The policy should name an individual to be the practice lead for infection prevention and control. This should be someone with appropriate knowledge and skills.

You can find a template Infection Control policy here, which you can adapt for your practice.

2. Every practice should have effective cleaning arrangements in place.

The practice should be covered by a cleaning schedule that defines how often different areas will be cleaned. For instance, a typical schedule might include:

  • daily requirements, eg the daily emptying of rubbish bins, cleaning of clinical and treatment areas, toilets, washrooms, waiting rooms, kitchens, etc

  • weekly requirements, eg the vacuum-cleaning of all carpets

  • monthly requirements, eg the deep cleaning of sanitary ware (toilets and urinals) and clinical areas.

Arrangements should include set standards and a method of recording activity.

The cleaning regime should ensure that practice premises are kept in a clean and hygienic condition at all times, particularly toilets and clinical treatment areas. Standards should be carefully monitored and any shortfalls addressed. Clinical areas will need additional decontamination as appropriate.

Cleaning schedules should be enhanced in the event of an outbreak of infection.

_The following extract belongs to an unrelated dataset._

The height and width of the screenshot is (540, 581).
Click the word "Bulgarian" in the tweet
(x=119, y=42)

Contingency plans should be developed with cleaning staff covering how increased levels of environmental cleaning can be accomplished.

You can find a template weekly cleaning schedule here. See the Cleaning topic for more information, along with some useful Factsheets.

3. Encouraging good personal hygiene by regular, effective handwashing and drying. When done correctly, is the single most effective way to improve hygiene standards and prevent the spread of diseases.

Effective hand hygiene is a key element in infection prevention and control. All primary care services should have robust hand decontamination policies and procedures in place which comply with best evidence-based practice, such as the World Health Organization Five Moments for Hand Hygiene framework. These should be supported by the provision of appropriate facilities, equipment and training.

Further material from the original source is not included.